A finite Gaussian mixture with $k$ components has a probability distribution function $p(y|\mu_1,...,\mu_k, \sigma_1, ..., \sigma_k, \pi_1, ..., \pi_k)=\sum_{j=1}^{k} \pi_j\mathcal{N}(\mu_j, \sigma_j^2)$ where $\mu_i$'s are means, $\sigma_j$'s are variances, and $\pi_j$'s are mixing parameters for gaussian distribution $\mathcal{N}(\cdot,\cdot)$.

I'd like to generalize this into an infinite Gaussian mixture with infinitely many mixing parameters being also Gaussian. This can be interpreted as 'applying Gaussian smoothing to a Gaussian distribution.' Is this still Gaussian? I think it is, but I have hard time to prove it. Any idea?

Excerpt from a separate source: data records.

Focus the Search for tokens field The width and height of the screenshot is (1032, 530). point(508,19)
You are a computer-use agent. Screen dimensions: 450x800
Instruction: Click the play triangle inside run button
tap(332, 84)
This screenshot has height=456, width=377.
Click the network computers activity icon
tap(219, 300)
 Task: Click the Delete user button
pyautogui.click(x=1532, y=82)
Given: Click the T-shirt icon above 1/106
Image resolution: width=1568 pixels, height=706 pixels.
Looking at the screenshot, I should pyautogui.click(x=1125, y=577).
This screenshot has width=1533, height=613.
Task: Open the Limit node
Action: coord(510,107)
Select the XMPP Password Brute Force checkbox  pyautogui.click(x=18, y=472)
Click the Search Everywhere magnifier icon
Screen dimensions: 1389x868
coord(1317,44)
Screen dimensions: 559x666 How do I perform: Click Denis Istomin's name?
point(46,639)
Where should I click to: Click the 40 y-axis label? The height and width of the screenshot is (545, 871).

  • $\begingroup$ What do you mean by "infinitely many mixing parameters being also Gaussian" ? Is your question whether the resulting mixture distribution itself a Gaussian? For a specific, even infinite MOG this is not strictly true, since say you have $\pi_1,..,\pi_n,..$ with $\sum_{j=1}^{\infty} \pi_j = 1$. Assume negatively that this is always a Gaussian, then so would a (normalized) mixture with only $\pi_2, .., \pi_n, ..$. And then your distribution is a mixture of two Gaussians. If you take some limit form in which all $\pi_j$'s tend to zero, then the resulting limit distribution may be Gaussian. $\endgroup$ – Or Zuk Feb 9 '11 at 22:48
  • $\begingroup$ @Federico Could you precise what distribution(s) of the random parameter $(\mu,\sigma^2)$ you have in mind? Obviously the distribution of $\sigma^2$ cannot be (nondegenerate) Gaussian since $\sigma^2$ is almost surely positive. (Note that if $\sigma^2$ is in fact deterministic and $\mu$ is Gaussian $N(m,v)$, then $y$ is Gaussian $N(m,v+\sigma^2)$.) $\endgroup$ – Did Mar 3 '11 at 23:09

What do you mean by "is this still Gaussian?", a mixture of two gaussians with different means is not a gaussian (it is a bimodal distribution, so cannot be gaussian). Moreover, any distribution can be approximated (in a weak sense) by a mixture of gaussians, so by mixing gaussians one can get lots of different distributions.